----- PROVIDED PASSAGE

At $4,300 per month per camper, we're now in the territory of evil.
I really don't know how else to describe this moral outrage.
Ignorance of flood risk is one thing. Arrogant denial of flood risk is worse.
But knowing avoidance of flood risk to secure exemptions from flood regulations in order to build more cabins to make more money - while putting children at deadly risks - is an abomination. Evil.
And these people purport to be Christians that inculcate Christian values in their campers.
No words.
No matter how many words- they would altogether fail to express the lack of human decency. Yet that is the present day society in which we find ourselves. Evil is not just abetted; but in many cases invited.
I've been planning to write about it, but holding off to see what else is uncovered. What you found Bill is not surprising but still shocking over whom it left at greater risk.
Is it fair to say that Texas Capitalist culture, and perhaps LBJ as deeply part of that, has been the leader in the rise of the American Right since before Reagan? Ferocious in their opposition to the federal government, taxes, regulations, even as the state prospered with federal projects starting with those LBJ levered as a very junior Congressman in the New Deal: rural electrification for the HIll Country, water projects, dams, and military bases galore, later NASA.... Yet even the Baker Institute for Public Policy took a long look at "Houston Flooding 3.5 years after Harvey" - that's hurricane Harvey which landfalled on Aug. 8, 2017, dropped an incredible 48" of rain over four days, was a 1 in 50,000 storm, caused 103 deaths and flooded 160,000 homes in Houston and Harris Counties. The cost of the damage was estimated at $125 billion. And there were even closer calamitious rainfalls from storms in the mountains of NC and vicinity and back to back catastrophes in Vermont. Do Texas eyes take any of that in? How do you shove all of this out of your mind and the very practical considerations, implications, for the Hill Country, so painstakingly described in the very first volume of Robert Caro's majestic four volume biography of LBJ (four out, one being written - on the Vietnam era): "The Years of Lyndon Johnson: The Means of Ascent" (1982)? One of the ironies now is how Caro says the poverty of the Hill Country and LBJ's family drove him relentlessly towards personal wealth and political ambition, the two much more closely aligned than most realized during his political glamour days.
Of course Texas political culture the dominant Republican brand, does not believe in global warming, but still, whatever the causal reasons for the intensity and frequency of "Biblical" rainfalls and floods, you would think they would see the writing on the ground in the Guadalupe watershed. The revisions to FEMA maps around the country were long hinted at...well, here's the documentation. Floodplains are special terrains, and habitats, but of course they are also buildable real estate. Which perspective wins? Sometimes only the repeated costs of rebuild do, as in the defeat of the structural proposal - the Passaic River Tunnel in NJ - in favor of the less expensive buyout of repeat flooded properties. Texas is a different universe of ideological intensity though. Religious level intensity.

----------
----- DATA ENTRIES

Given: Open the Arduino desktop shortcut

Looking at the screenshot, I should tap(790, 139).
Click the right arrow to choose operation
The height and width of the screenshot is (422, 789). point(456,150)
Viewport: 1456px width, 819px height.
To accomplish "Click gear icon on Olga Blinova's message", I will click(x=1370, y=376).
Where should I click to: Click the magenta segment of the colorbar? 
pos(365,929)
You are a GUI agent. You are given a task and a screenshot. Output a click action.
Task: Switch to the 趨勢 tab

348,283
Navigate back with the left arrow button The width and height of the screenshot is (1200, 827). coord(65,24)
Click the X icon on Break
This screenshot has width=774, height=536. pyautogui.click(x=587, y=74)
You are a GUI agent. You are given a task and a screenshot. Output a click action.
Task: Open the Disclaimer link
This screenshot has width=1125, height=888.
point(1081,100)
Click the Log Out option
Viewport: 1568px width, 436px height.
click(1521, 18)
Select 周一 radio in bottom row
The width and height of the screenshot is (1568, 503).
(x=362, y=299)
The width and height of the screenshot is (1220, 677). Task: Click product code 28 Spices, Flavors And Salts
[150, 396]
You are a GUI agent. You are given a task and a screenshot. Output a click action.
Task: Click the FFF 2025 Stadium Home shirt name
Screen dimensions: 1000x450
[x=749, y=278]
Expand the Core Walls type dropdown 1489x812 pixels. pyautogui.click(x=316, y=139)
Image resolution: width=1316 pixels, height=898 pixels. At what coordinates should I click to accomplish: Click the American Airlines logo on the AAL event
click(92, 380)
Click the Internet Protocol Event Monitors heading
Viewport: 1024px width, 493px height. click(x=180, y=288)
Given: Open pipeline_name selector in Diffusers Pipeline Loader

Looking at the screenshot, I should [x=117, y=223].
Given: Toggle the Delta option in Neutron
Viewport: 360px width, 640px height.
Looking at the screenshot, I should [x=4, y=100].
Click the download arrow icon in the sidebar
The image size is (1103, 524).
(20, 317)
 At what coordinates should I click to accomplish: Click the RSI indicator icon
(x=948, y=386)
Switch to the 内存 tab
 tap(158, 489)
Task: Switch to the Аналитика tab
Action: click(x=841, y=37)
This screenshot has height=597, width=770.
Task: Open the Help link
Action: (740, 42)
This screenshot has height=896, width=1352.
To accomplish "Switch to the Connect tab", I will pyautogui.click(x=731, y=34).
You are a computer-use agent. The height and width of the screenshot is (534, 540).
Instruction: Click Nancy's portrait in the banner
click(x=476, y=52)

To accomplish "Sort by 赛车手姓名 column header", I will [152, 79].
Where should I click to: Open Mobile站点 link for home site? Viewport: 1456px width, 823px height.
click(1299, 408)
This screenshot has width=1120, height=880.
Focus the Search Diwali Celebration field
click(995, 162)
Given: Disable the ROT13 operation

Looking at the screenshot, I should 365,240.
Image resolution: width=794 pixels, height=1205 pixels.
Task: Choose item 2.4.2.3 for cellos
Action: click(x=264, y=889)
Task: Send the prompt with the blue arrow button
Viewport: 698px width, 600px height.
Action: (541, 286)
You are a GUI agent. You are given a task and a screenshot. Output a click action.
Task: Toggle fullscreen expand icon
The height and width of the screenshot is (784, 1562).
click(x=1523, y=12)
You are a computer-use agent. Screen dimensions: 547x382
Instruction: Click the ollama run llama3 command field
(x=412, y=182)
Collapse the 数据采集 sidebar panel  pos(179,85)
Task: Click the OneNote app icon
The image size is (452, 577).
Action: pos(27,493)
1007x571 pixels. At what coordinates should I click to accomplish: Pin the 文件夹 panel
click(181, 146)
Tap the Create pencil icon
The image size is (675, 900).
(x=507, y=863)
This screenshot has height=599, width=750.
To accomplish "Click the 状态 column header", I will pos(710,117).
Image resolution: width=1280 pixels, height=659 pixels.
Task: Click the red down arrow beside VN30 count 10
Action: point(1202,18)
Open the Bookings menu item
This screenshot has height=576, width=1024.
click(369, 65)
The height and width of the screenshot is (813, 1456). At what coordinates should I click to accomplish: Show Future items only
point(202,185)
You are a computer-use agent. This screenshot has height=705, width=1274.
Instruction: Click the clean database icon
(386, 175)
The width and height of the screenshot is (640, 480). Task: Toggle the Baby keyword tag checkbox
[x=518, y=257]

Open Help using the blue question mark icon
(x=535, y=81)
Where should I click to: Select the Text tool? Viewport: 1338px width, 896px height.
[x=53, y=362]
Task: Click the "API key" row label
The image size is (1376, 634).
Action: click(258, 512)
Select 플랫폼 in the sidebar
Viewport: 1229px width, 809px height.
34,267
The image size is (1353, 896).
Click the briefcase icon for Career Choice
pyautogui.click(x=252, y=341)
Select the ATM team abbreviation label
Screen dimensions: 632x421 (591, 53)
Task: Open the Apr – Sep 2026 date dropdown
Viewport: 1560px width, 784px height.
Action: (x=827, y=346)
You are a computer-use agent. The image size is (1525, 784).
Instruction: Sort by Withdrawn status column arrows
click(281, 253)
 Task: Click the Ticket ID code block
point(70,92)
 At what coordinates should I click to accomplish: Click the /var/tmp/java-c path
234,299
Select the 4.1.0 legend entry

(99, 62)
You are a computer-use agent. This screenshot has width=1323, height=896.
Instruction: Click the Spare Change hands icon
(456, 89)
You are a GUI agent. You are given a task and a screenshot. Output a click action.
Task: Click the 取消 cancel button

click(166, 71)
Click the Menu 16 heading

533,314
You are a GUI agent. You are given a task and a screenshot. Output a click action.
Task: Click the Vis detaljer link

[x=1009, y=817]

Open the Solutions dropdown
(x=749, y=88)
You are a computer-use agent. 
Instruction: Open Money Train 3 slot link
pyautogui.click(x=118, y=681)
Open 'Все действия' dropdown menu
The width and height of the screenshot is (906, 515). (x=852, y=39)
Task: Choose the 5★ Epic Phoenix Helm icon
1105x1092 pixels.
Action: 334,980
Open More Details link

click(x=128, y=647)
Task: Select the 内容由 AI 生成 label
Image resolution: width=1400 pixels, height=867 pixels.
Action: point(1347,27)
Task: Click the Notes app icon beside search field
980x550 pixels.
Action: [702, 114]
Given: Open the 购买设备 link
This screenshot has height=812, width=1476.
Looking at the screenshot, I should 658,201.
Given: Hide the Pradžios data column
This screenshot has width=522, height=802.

----------

▶ GOAL: Repeat the comments on flood risk word for word, beginning at the words that have "At $4,300 per" and stopping after "many cases invited.". The records are material separate from the text.

▶ RESPONSE:
At $4,300 per month per camper, we're now in the territory of evil.
I really don't know how else to describe this moral outrage.
Ignorance of flood risk is one thing. Arrogant denial of flood risk is worse.
But knowing avoidance of flood risk to secure exemptions from flood regulations in order to build more cabins to make more money - while putting children at deadly risks - is an abomination. Evil.
And these people purport to be Christians that inculcate Christian values in their campers.
No words.
No matter how many words- they would altogether fail to express the lack of human decency. Yet that is the present day society in which we find ourselves. Evil is not just abetted; but in many cases invited.